Recently, an AI model compliance checking tool developed by Swiss startup LatticeFlow has garnered widespread attention. The tool tested generative AI models developed by several major tech companies, including Meta and OpenAI, and results showed significant deficiencies in key areas such as cybersecurity and discriminatory outputs.
Image source: The image was generated by AI, provided by the image authorization service Midjourney
Since OpenAI released ChatGPT at the end of 2022, the EU has engaged in lengthy discussions about new AI regulations. Due to the popularity of ChatGPT and widespread public discussions about the potential risks of AI, lawmakers have started to draft specific rules for "General Purpose AI" (GPAI). As the EU's AI Act gradually takes effect, the testing tool developed by LatticeFlow and its partners has become an important tool for evaluating AI models of major tech companies.
The tool scores each model according to the requirements of the AI Act, with a score range from 0 to 1. According to the recent rankings released by LatticeFlow, multiple models from companies like Alibaba, Anthropic, OpenAI, Meta, and Mistral have received favorable average scores above 0.75. However, the LLM Checker also identified some compliance deficiencies in these models, suggesting that these companies may need to reallocate resources to ensure compliance with regulations.
Companies failing to comply with the AI Act could face fines of up to 35 million euros (about $38 million) or 7% of their global annual turnover. Currently, the EU is still working on how to enforce the rules regarding generative AI tools (such as ChatGPT) in the AI Act, with plans to convene experts to formulate relevant operational norms by the spring of 2025.
In the tests, LatticeFlow found that discriminatory output issues in generative AI models remain severe, reflecting human biases in areas like gender and race. For example, in the discriminatory output test, OpenAI's "GPT-3.5 Turbo" model scored 0.46. In another test for "prompt hijacking" attacks, Meta's "Llama2 13B Chat" model scored 0.42, and the French company Mistral's "8x7B Instruct" model scored 0.38.
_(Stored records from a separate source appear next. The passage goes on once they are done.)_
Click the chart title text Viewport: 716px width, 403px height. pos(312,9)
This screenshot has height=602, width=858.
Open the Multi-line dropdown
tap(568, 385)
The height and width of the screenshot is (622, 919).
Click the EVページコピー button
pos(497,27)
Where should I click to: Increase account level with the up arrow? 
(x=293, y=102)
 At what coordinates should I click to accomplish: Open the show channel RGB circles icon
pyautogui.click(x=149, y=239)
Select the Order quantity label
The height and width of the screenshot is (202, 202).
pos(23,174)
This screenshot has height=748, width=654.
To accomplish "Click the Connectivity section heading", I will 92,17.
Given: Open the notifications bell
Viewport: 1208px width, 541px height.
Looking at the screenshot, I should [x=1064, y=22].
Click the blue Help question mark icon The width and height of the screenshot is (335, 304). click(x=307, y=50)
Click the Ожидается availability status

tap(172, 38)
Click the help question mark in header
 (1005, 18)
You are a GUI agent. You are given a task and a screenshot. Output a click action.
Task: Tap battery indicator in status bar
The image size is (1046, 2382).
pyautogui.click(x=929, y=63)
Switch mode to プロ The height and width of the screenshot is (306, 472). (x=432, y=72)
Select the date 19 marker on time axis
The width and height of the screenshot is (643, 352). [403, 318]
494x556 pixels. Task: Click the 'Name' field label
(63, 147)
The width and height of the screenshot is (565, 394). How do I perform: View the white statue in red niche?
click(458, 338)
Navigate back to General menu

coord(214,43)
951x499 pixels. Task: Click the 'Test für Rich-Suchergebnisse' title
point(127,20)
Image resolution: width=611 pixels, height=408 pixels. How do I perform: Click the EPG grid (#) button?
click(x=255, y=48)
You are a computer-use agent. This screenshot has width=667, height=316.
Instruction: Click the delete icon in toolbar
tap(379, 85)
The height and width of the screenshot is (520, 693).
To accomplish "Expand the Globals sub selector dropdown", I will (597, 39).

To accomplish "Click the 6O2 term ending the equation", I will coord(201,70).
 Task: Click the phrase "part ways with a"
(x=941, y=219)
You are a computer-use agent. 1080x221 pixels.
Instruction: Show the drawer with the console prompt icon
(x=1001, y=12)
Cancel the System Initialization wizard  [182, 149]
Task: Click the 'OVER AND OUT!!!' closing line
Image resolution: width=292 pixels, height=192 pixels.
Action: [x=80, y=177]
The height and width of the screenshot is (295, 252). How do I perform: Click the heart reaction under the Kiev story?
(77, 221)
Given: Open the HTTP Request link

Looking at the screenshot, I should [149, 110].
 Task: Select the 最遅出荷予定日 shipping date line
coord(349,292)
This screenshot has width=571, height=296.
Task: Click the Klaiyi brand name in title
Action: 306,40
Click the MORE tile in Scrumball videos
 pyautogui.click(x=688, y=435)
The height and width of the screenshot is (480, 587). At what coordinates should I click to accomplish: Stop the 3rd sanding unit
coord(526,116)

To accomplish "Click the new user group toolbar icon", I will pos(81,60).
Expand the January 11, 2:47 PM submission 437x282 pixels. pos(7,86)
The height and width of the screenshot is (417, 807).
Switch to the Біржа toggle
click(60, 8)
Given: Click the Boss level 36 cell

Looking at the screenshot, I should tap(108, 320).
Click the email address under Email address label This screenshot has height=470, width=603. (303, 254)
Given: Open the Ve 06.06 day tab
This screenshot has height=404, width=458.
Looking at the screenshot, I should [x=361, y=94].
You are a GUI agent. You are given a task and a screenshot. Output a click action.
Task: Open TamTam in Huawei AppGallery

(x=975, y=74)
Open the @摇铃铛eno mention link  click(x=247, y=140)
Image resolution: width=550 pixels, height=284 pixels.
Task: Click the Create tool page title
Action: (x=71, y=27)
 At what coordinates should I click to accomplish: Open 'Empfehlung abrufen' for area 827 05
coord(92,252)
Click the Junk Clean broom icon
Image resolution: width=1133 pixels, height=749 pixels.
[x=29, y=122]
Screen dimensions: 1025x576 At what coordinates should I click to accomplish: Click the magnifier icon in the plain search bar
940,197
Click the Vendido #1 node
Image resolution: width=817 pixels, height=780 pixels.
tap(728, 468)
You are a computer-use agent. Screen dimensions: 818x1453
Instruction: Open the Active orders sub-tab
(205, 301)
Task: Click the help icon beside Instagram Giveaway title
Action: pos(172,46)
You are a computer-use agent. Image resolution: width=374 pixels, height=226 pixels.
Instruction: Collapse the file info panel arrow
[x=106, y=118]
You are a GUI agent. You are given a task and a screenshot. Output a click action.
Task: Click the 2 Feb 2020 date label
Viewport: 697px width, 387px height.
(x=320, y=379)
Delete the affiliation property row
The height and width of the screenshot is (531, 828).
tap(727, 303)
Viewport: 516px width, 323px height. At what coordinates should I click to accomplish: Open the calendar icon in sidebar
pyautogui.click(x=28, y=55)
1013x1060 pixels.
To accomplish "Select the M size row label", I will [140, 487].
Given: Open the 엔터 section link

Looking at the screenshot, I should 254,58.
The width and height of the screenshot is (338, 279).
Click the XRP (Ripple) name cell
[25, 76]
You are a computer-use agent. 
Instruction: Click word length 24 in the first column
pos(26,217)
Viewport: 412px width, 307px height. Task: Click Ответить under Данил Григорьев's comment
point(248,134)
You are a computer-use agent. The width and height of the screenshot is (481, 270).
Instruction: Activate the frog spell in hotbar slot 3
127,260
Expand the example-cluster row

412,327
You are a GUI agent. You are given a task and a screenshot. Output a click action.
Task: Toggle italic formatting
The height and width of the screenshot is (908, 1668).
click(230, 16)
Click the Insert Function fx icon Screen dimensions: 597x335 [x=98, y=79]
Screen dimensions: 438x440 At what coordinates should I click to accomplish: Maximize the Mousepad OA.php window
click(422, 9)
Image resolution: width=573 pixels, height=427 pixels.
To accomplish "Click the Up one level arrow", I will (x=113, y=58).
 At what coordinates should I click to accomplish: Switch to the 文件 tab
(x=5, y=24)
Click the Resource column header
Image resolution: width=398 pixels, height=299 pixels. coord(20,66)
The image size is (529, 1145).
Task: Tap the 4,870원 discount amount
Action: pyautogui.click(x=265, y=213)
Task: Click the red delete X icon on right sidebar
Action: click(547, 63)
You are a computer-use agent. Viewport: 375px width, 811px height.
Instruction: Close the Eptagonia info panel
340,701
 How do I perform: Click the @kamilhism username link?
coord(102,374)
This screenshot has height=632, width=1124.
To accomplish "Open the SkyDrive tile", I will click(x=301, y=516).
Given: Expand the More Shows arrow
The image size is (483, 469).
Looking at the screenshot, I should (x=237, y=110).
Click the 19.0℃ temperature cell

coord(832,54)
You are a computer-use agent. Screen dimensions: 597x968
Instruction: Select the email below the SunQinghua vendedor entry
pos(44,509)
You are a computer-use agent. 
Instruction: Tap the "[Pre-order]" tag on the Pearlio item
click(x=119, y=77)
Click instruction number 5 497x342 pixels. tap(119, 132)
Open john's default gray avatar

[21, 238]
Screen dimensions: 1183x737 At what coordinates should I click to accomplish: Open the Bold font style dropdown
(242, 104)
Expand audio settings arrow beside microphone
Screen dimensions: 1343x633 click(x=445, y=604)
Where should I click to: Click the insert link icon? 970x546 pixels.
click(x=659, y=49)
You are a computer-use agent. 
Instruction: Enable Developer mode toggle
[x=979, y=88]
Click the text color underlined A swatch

Among all the tested models, Anthropic's "Claude3 Opus," supported by Google, scored the highest at 0.89. Petar Tsankov, CEO of LatticeFlow, said these test results provide direction for companies to optimize their models and comply with the AI Act. He noted, "Although the EU is still formulating compliance standards, we have already seen some gaps in the models."
Additionally, a spokesperson for the European Commission welcomed this research, viewing it as a first step in translating the EU AI Act into technical requirements.
Key Points:
🌐 Many well-known AI models fail to meet the requirements of the EU AI Act in terms of cybersecurity and discriminatory outputs.
💰 Companies failing to comply with the AI Act could face fines of up to 35 million euros or 7% of their turnover.
📊 LatticeFlow's "LLM Checker" tool offers a new method for tech companies to assess compliance, helping them improve model quality.